How we think about decision making says a lot about who we think people are, and what we should value about them.
Some lessons from the Augustinians and Benedictines.
What Matters Is Not Your Decision-Making Paradigm
After my review of David Fitch’s new volume, Chris Smith of the Englewood Review of Books invited the two of us to come on the podcast to continue the conversation. It was an fun opportunity, but I don’t think we came any closer on how we view power dynamics.
The basic criticism in my review was that consensus, which Fitch points to as an alternative, is no silver bullet when it comes to handling power. But in reflecting on it more, I think the deeper issue is not just a matter of what kind of agency we have or what kind of decision making processes we have, but how agency indicates the kind of personhood we think matters.
In putting forth consensus, Fitch proposes to enact a “power under”, a more humble kind of process in church life. But I think this does more work than he intends. In doubling down on consensus, we are saying that what matters about choice is not what we choose, but how and that we choose. I don’t think this is an overstatement, in that consensus proceeds from a posture of epistemic equality—the table matters and everyone at the table’s voice matters.
This is an important thing to stay with, because the distinction between “power over” and “power under” turns on this very distinction. “Power over” doesn’t hold to the same premise as “power under” with respect to the equivalence of desires at the table.
With “power over”, one person has a very distinct vision of direction, but works to coerce people into that vision. With “power under”, though, what matters is that people choose, but what’s left off here is whether it matters that their agreement is any good. This isn’t to say that the visionary is always correct, or that hierarchy of decision can’t go wrong, but just that the presumption of consensus is that to be able to choose is to be valued in a way hierarchies don’t.

» **DIRECTIONS FOR THIS TASK**
Could you write the next few paragraphs of the essay on consensus and decision making, picking up right after its last sentence? The items after this essay on consensus and decision making come from an unrelated source.

» **EXCERPTED DATA**

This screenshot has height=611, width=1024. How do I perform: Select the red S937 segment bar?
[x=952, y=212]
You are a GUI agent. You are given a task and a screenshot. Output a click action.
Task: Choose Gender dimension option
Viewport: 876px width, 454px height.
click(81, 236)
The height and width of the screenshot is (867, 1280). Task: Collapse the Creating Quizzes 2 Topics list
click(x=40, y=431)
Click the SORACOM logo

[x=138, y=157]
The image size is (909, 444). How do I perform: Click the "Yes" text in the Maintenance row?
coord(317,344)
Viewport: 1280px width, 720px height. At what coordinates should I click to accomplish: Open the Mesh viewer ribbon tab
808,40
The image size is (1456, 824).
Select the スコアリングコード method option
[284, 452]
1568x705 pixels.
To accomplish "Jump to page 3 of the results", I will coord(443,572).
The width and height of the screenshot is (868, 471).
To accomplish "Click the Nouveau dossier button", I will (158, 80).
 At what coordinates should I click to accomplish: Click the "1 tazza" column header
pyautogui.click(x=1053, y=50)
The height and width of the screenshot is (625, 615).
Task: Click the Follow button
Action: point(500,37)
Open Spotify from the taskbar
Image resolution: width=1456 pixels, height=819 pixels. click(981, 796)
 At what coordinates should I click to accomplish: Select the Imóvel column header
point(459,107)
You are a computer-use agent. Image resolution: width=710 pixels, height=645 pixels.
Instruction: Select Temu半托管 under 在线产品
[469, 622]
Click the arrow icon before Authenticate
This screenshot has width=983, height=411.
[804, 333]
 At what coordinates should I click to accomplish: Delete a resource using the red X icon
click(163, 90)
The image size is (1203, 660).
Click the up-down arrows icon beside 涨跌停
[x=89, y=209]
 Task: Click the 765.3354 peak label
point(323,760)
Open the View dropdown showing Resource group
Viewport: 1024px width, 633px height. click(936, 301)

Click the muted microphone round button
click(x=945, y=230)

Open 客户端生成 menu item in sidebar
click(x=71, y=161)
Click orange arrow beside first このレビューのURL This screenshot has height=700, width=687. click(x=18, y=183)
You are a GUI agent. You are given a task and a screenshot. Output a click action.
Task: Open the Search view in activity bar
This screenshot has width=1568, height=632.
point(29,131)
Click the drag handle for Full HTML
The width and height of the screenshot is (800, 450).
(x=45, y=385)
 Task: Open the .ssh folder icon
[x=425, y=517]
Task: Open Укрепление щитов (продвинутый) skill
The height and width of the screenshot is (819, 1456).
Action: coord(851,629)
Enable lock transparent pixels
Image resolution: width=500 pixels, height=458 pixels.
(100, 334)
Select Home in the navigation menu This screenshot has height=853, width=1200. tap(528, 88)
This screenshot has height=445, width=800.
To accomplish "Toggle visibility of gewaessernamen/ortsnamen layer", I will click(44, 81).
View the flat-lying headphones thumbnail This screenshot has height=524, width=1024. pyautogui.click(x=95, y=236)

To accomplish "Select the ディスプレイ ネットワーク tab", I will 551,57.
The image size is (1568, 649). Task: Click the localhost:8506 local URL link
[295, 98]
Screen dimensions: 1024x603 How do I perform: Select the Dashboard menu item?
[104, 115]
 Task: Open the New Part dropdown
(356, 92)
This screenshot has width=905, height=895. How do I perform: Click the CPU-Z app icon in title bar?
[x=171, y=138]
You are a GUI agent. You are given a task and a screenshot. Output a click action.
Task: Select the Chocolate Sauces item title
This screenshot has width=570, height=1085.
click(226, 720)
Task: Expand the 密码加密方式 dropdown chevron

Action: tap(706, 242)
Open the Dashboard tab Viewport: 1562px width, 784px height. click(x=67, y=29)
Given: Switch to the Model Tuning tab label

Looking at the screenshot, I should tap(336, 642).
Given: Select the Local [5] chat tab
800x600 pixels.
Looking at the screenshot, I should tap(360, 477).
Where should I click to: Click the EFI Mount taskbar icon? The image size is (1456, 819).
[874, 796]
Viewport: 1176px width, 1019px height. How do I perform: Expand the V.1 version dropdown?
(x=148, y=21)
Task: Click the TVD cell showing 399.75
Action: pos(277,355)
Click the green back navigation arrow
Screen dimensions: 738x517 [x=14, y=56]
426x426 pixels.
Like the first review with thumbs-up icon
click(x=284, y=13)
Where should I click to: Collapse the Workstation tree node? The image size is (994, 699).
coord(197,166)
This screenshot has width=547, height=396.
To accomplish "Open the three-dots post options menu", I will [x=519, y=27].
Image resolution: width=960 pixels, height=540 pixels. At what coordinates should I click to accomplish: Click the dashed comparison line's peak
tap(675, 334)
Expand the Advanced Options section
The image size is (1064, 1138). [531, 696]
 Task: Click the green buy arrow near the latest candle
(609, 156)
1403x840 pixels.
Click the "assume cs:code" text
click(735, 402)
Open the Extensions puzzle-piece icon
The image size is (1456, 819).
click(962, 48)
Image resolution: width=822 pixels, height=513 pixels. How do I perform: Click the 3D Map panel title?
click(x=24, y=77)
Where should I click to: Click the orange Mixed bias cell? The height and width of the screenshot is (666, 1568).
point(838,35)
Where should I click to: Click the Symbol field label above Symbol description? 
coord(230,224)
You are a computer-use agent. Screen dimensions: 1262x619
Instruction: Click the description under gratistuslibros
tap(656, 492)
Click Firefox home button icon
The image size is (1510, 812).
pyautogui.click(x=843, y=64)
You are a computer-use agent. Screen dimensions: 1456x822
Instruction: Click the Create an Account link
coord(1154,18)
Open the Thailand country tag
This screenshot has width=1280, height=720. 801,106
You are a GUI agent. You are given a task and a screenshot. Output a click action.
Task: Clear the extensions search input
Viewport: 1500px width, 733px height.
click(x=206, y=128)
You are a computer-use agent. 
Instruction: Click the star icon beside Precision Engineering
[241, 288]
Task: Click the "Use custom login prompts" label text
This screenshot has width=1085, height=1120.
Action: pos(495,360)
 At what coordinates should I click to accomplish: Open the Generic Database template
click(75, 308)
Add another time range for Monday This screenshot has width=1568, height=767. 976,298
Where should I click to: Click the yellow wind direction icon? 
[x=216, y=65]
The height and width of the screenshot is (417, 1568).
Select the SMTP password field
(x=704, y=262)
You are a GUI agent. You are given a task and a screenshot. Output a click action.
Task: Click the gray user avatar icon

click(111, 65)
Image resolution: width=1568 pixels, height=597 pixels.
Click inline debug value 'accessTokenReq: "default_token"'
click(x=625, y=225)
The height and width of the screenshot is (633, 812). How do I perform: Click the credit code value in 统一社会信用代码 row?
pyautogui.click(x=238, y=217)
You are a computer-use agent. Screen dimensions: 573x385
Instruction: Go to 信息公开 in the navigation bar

» **RESULT OF THIS EXERCISE**
Consensus works by aligning the wills of all involved into one decision. Many agendas are brought into a singular one, one which no one involved could see in advance. All involved sublate their wills into a single will, even if the decision winds up being something like the Abilene paradox. So far, not great, but not bad.
The part that consensus gets right is that people are persons with wills that must be taken seriously.
But this is where consensus presumes that a number of interlocking things about who people are that become a problem.
In assuming that consensus matters first and foremost, it assumes that what people will is of less importance than that people will. If what matters most in our decision-making is that the will is respected, it is because we assume that the object of our willing is less important than the willing itself.
To preserve the integrity of persons is to preserve the integrity of this choosing. Coercion is a spectre frequently invoked here, which unhelpfully conflates directing kind of power (“Go and sin no more”) with “power over”. Again, if what I’m choosing is in fact bad for me, I’m not sure that preserving choice is a great thing to die for here.
By preserving choosing, we are saying that what makes us distinct people is our ability to choose, and that violation of that capacity is an abuse of persons. Now, we’re getting into interesting territory. If what distinguishes one person from another is not what they choose, but whether they can choose, this helps us to see why the ultimate villain is repression in its various forms. It’s why democracy is paramount to preserving human society. It’s why fights over how decision-making happens in churches is paramount: it’s not that we don’t trust the leaders, but that those who don’t get to choose are not taken seriously as people.
Consensus ultimately is valued because it preserves the thing which helps us to preserve the person from the tyranny of others, to distinguish us from one another: that you can make choices, but not necessarily what those choices are.
In this way, consensus wants us to come together as valued co-decision-makers, but this doesn’t tell us much, and honestly, doesn’t give us much distinction in the end: if what we choose is a matter of indifference, then any choice I make is valued the same as any other choice, so long as it is a freely-made choice.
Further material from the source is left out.